Many see rural advisory services (RAS), also called ‘extension’, as indispensable in efforts to improve agricultural production in smallholder farms in developing countries. However, development specialists have lamented that, bogged by infrastructural and logistical challenges, traditional RAS, such as the old ‘training and visit’ systems, have mostly failed to reach rural smallholder farmers. (1,2)In these traditional systems, the extension agent–farmer ratio is typically very low.

Higher agent–farmer ratios are critical, especially given the renewed global focus on sustainable, climate smart agriculture. Effective RAS could enhance the resilience of smallholder farmers, who are most vulnerable to production shocks resulting from socioeconomic, climate, and environmental catastrophes. (3)
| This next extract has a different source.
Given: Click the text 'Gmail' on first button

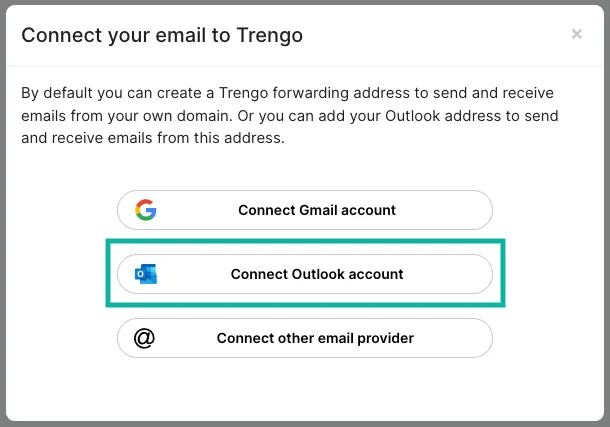Looking at the screenshot, I should coord(318,210).
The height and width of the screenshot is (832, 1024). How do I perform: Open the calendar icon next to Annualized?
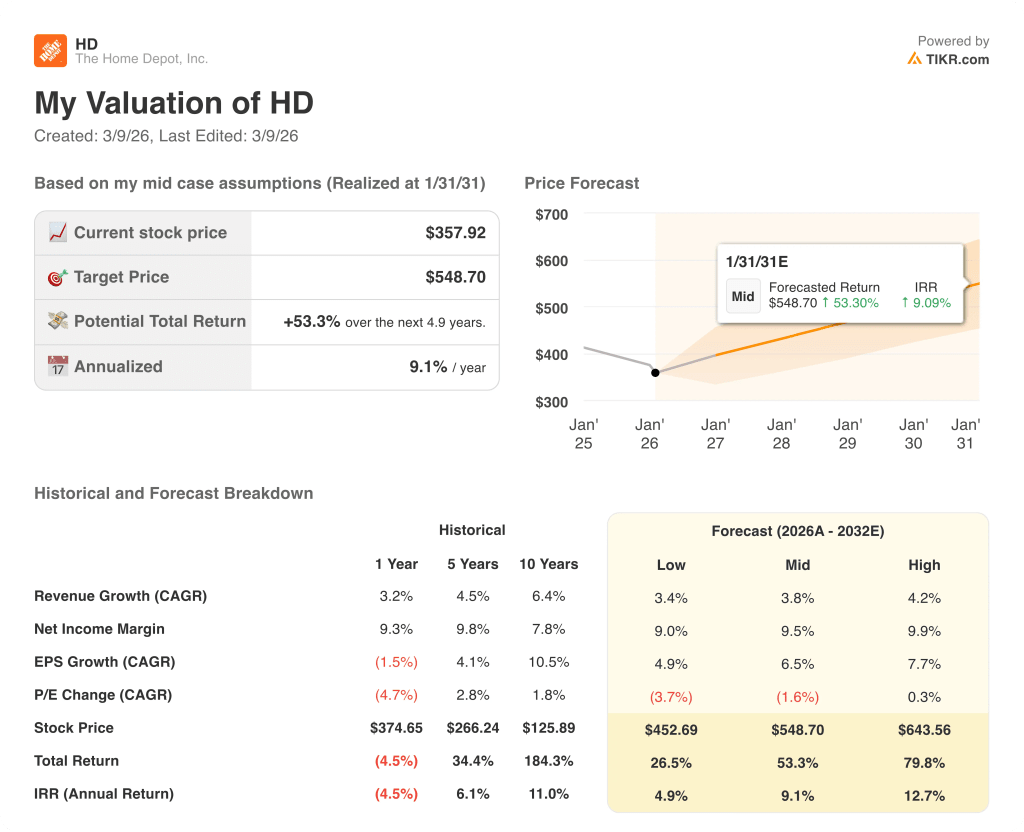[x=58, y=366]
New RAS approaches that complement traditional systems are thus being explored and pilot-tested in many countries. One of these, the community knowledge workers (CKW) approach, which started as part of the Grameen Foundation’s economic development outreach to rural communities in the developing world, has been tried in Uganda and elsewhere. It entails fielding CKWs who reside and work in clientele communities to expand the reach of extension workers. For example, under the Uganda traditional RAS system through the Ministry of Agriculture, Animal Industry and Fisheries (MAAIF) extension agents serve between 3,000–9,000 households across 15–40 villages within a 50–300 km radius. On the other hand, a CKW serves 500–900 households across 4–6 villages within a radius of 5–10 km. (4)

 Because the CKWs are community members themselves, they can help in providing feedback on community perspectives to decision-makers.